This kind of problem is already addressed in some advanced programming languages, such as Python or C#. Because certain type information is embedded in the objects, if one type inherits an interface, you can treat the object in code as an “object implementing this interface”, no matter what its actual type is, and that solves our problem above. However, to my (amateur) knowledge, these languages do not attempt to provide a directory sorted by type, and therefore, there is a problem here that they largely leave unsolved, one which the MOS project must address to accomplish my goals.
Specifically, the modular OS requires that Applications are able to specify an interface API and receive from the OS or ADA server, a list of providers of that API. Suppose for example those two competing GUI vendors exist on the same system, and suppose that the application being run isn't targeting either vendor's specific API, but rather, targets the core OS standard. When the application is first run on this system, the application (and by extension the user running it) needs to be faced with a question: which API provider do you wish to use to implement your GUI? And in order to be faced with this question, the listing of providers for the GUI should include both vendors, even if they are each providing vendor-specific implementations of the underlying API interface. When you talk about listing canonical object types, then, these two competing vendors both implement the canonical GUI API interface, in addition to providing a specific vendor-specific version of that interface, and so both must be listed when you ask for a basic GUI API object.
If this sounds trite, it's probably because you haven't yet understood that I am an idealist, and arguably a perfectionist. It may sound trivial to list various vendors, and various versions, of API interface providers, as child nodes under the core standard, within the directory. This would let you not only use competing vendors to implement the same interface, but would let old programs continue to use old interface versions (in case something has changed) while newer programs can use the modern interface.
But wait, that bit about versions contradicts what I said earlier, doesn't it? You want new and old programs alike using the same codebase, not different ones, don't you?
There is a distinction here: I said that old interface versions, not old code, would be listed in the directory. That means, for instance, that when a library is forced to change how a function works, in order to fix a security vulnerability, it is expected that they will provide shims that translate calls aimed at the older API to calls compatible with how their code now works. These shims use the assumptions and requirements of the older API version, but may error out if the program does something unsafe. This is still not a true cure-all, because sometimes the unsafe behavior is actually part of program logic and can't be removed, but it significantly closes the gap, and allows API interfaces to evolve in form and function without necessarily breaking old code.
When I say that I am an idealist, however, that extends beyond ensuring that this kind of capability exists in the system directory, into describing its form.
Directory Nodes and the Virtue of Canonical Shorthand
All of this brings us back to the question: what is actually stored in the system directory? What do you actually get when you query the directory and get information back about a particular node? At the very least, there needs to be some kind of type data there. If you were to fetch a GUI API interface, for example, you would need to know what methods to expect on that object, what types are expected for parameters and return values of those methods, and what data may be contained within the object itself, along with any type data for that data if it is accessible.

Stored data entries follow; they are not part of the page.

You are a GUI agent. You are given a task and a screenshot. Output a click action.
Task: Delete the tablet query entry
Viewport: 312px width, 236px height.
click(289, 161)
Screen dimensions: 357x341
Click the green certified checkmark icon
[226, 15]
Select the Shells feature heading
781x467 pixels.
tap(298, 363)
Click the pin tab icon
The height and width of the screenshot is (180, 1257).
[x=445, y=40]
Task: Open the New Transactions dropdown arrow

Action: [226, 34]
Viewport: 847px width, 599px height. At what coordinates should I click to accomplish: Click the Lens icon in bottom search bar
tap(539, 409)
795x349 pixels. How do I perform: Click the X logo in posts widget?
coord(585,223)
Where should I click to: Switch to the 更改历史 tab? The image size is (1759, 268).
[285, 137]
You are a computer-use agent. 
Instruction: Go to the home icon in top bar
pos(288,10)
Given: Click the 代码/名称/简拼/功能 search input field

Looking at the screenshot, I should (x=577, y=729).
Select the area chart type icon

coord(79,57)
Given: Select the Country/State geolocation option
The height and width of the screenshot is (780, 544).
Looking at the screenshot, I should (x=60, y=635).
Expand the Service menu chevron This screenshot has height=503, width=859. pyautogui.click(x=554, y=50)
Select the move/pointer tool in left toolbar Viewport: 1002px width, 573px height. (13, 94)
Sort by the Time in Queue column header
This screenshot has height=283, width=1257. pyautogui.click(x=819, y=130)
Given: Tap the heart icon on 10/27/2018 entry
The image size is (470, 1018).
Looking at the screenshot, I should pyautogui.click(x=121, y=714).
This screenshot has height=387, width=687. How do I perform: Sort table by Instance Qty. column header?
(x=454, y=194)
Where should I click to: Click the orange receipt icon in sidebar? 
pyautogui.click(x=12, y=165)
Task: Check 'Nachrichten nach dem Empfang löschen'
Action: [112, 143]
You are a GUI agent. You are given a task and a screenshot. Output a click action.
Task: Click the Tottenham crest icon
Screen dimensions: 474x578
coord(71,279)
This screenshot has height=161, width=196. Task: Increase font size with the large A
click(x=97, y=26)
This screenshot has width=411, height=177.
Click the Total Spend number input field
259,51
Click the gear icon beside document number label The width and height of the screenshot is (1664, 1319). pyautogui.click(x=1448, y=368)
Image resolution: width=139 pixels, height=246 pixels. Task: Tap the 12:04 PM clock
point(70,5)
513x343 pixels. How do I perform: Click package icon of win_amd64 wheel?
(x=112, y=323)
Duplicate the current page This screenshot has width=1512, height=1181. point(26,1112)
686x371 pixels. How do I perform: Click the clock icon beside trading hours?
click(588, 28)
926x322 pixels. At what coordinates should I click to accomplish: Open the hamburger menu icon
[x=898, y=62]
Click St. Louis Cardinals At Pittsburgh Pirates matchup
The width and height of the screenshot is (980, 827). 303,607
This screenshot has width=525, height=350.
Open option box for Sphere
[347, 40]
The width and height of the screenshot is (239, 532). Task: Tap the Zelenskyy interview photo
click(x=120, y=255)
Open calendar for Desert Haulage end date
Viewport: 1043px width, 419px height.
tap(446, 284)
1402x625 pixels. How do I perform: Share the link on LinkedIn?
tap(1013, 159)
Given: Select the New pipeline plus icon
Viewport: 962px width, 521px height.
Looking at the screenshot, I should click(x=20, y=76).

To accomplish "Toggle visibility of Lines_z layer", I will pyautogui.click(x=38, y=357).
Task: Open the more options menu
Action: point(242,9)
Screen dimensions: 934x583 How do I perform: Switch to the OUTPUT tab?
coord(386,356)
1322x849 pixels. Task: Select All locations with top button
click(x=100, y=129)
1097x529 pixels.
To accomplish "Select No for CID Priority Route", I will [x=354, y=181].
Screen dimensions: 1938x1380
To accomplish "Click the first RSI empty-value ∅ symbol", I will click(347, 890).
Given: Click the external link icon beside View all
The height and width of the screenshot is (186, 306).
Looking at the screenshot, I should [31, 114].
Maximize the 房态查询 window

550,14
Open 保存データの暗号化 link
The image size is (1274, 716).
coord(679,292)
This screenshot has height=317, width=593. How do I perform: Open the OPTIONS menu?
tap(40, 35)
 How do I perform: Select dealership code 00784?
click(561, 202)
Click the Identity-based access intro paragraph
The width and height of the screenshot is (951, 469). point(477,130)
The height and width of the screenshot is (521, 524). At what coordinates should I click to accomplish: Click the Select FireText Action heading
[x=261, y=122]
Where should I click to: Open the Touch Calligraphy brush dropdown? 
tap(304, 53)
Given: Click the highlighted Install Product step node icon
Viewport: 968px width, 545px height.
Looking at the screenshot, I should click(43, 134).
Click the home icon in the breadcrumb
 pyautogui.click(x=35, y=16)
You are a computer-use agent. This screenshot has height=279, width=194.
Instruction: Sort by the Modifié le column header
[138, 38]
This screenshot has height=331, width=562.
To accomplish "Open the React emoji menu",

But also, the node in the system directory has other specific data. If the node represents an API type, for example, you may want a listing of versions and vendors provided for that type. If the node represents a file on disk, you may want metadata about that file rather than its contents. In other words, the directory node is its own object with its own data, and is simply another standard object type. And because the directory itself is a hierarchical tree, one of the functions of this directory node object will be confirming that what comes after it in a request string, is valid. If you take an object that has no children and attempt to get a child object from it, that is invalid, and equally, if you take a node that has no alternate versions and attempt to get a different version of it, it is invalid.
This is required to be a function of the node, and not a centralized system function, because the system itself is distributed. You may not know until the first time you query the directory, whether your specific combination of Application ID and running user ID is permitted to perform a specific operation. If you query an application and determine that are allowed to, for instance, list all the files stored by within, you may be directed to another piece of physical hardware in the system that actually contains those files, and the provider there may not allow you to actually read any of those files. Likewise, you will need and may be permitted to read a listing of methods available on that node object, but you may not be allowed to call any such method, or you may be allowed a list of child nodes under that directory node, but not be permitted to use any of them.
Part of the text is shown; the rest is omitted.